Jeśli pies nauczy się czegoś jako szczeniaczek np. spanie z nami, siedzenie na kanapie, dostawanie smakołyków ze stołu, będzie sobie egzekwował swoje „przywileje” jako dorosły osobnik. Rozważmy więc, jakich zachowań nie chcemy tolerować u naszego dorosłego psa i raczej nie przyzwyczajajmy do nich szczeniaczka. Wyeliminowanie niepożądanych zachowań  w dorosłości będzie zdecydowanie trudniejsze, aniżeli nie pozwolenie na nie szczeniaczkowi. Psu będzie łatwiej zaakceptować nasze zasady, aniżeli pogodzić się z nagłą utratą przywilejów.

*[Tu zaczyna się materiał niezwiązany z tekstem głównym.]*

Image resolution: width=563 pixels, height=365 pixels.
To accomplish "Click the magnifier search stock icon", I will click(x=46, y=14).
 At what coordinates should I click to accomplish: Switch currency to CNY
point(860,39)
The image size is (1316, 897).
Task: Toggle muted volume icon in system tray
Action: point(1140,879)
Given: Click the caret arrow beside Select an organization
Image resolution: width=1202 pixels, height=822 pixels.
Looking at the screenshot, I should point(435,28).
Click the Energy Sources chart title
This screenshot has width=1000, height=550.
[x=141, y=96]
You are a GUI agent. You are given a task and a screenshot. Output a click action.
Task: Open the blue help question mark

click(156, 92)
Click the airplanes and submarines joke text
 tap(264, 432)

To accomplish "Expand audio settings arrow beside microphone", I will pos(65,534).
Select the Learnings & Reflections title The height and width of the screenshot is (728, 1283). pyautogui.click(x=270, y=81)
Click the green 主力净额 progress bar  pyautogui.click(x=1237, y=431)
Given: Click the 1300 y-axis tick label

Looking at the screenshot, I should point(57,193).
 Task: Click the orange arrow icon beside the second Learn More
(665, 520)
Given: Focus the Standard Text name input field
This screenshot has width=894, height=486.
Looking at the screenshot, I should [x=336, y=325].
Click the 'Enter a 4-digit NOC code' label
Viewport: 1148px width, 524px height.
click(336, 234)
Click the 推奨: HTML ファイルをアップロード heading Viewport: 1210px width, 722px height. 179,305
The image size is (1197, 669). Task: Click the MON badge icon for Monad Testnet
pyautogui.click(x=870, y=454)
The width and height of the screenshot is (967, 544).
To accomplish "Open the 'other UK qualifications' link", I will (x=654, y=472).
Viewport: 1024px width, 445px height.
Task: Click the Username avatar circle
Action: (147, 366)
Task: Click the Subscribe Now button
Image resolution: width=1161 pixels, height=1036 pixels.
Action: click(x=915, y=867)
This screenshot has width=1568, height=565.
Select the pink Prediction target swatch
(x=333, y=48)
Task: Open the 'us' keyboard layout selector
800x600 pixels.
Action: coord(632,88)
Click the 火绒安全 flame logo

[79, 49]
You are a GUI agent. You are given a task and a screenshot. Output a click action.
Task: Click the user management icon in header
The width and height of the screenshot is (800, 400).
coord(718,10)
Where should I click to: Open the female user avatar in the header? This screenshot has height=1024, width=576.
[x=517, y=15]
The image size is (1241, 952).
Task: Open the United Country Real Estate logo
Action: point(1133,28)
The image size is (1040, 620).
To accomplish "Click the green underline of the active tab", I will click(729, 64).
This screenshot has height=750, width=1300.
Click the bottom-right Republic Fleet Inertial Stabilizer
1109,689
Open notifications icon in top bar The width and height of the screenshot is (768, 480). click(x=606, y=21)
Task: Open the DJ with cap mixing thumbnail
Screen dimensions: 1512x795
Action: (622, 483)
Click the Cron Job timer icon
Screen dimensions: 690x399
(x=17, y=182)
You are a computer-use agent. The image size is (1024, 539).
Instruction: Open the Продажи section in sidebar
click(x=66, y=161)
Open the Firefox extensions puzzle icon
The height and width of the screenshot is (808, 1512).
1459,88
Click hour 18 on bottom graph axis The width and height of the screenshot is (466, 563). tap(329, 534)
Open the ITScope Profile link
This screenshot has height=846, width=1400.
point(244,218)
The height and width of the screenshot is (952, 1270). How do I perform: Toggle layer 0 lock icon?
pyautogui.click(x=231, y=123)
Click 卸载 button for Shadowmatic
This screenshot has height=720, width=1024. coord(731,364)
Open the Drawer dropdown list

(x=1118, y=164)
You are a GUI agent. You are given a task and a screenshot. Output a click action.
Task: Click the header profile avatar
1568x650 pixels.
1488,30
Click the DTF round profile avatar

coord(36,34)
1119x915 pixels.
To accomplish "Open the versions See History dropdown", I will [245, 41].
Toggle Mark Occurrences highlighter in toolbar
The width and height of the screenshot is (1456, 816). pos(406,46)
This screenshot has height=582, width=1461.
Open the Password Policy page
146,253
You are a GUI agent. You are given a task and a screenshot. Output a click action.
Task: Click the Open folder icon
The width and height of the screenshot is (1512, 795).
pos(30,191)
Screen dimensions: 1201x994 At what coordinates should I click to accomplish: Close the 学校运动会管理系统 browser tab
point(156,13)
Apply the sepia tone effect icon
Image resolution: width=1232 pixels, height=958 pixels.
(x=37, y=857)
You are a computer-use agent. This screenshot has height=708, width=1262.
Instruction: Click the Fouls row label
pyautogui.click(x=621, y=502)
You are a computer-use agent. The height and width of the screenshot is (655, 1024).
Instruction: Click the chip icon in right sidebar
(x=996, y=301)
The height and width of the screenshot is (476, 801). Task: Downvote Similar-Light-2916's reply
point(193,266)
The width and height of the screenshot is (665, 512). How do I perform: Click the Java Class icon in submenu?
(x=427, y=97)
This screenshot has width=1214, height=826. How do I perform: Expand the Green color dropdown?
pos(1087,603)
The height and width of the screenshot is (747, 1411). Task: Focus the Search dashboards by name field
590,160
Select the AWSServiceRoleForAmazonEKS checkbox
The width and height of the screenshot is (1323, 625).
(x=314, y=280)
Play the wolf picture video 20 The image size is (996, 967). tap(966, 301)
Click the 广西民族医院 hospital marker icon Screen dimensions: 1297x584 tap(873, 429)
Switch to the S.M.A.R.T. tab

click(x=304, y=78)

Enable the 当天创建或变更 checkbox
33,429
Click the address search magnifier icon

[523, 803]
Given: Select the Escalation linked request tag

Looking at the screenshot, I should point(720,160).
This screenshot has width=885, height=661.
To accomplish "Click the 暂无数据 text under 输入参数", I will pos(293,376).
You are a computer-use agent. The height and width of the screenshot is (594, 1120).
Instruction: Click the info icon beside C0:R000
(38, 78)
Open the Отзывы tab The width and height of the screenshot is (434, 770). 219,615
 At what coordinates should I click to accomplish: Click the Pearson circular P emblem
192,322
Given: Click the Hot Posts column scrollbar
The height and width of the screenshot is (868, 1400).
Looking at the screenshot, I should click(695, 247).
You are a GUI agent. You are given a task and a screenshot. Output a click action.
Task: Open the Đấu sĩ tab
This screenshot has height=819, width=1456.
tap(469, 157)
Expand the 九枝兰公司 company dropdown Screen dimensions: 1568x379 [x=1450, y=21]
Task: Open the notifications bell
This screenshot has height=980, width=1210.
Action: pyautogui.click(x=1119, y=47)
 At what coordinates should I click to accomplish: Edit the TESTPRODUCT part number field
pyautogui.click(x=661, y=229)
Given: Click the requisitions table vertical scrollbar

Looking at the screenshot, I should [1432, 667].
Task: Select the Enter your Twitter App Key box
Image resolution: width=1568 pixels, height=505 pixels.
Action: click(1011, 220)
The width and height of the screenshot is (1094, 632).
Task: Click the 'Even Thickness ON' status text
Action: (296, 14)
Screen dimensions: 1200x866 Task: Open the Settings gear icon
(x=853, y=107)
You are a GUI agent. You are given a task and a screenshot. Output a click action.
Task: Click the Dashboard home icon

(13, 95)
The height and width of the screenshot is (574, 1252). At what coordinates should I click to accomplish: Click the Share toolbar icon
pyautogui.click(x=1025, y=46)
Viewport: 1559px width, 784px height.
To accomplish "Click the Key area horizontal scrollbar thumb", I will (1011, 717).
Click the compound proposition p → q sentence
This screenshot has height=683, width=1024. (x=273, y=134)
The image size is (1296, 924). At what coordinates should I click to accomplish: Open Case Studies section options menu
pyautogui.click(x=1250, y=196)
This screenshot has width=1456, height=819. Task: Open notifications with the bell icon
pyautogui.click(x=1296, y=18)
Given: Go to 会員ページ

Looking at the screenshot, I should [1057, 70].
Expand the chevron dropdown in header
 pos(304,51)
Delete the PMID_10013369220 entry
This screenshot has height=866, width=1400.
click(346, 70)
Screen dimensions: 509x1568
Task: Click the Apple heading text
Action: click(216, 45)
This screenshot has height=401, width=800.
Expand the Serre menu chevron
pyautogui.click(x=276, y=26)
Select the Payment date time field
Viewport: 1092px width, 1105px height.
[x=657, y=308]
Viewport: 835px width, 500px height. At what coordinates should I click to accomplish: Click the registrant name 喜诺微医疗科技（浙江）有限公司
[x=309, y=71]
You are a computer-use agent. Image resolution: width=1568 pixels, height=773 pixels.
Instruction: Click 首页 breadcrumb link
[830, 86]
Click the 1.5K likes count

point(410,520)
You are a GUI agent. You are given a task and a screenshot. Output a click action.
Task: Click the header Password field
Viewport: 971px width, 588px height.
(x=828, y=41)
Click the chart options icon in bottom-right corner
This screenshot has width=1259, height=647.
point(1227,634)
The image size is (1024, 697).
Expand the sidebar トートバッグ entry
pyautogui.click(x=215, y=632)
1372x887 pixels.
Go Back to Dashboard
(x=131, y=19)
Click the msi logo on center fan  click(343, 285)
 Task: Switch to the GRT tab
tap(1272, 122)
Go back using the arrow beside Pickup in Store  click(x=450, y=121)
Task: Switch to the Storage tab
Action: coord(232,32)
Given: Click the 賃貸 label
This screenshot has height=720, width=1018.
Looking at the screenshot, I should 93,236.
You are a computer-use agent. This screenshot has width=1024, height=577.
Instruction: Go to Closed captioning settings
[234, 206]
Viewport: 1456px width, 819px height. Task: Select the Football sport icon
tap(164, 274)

Pies potrzebuje jasno określonych, stałych zasad i wcale nie będzie „nieszczęśliwy”, jeśli np. nie pozwolimy mu „żebrać” przy stole, czy spać razem z nami.
Zanim zaczniemy bawić się z psem w aportowanie, nauczmy go oddawania nam wszystkiego, co chcemy, nagradzając smakołykiem.
Czekolada, cebula, sól to dla psa substancje toksyczne. Nie dajemy też psu kości drobiowych, mogą uszkodzić przewód pokarmowy. Do gryzienia nadają się giczki wołowe i cielęce, sucharki, specjalne kostki, które można kupić w sklepie zoologicznym.
Zagrożeniem dla psa (zwłaszcza szczeniaczka) w domu są: prąd, woda, środki chemiczne, lekarstwa, a w ogrodzie środki ochrony roślin. Dopilnujmy, by nie miał dostępu do kabli podłączonych do prądu, węży doprowadzających lub odprowadzających wodę, kranów (potrafi podnieść, a nawet przekręcić…;)), szafek ze specyfikami do sprzątania i dezynfekcji, medykamentami. Pracując w ogrodzie, zabezpieczmy przed dostępem dla psa nawozy, środki ochrony roślin, a szczeniaczka nie zostawiajmy bez nadzoru.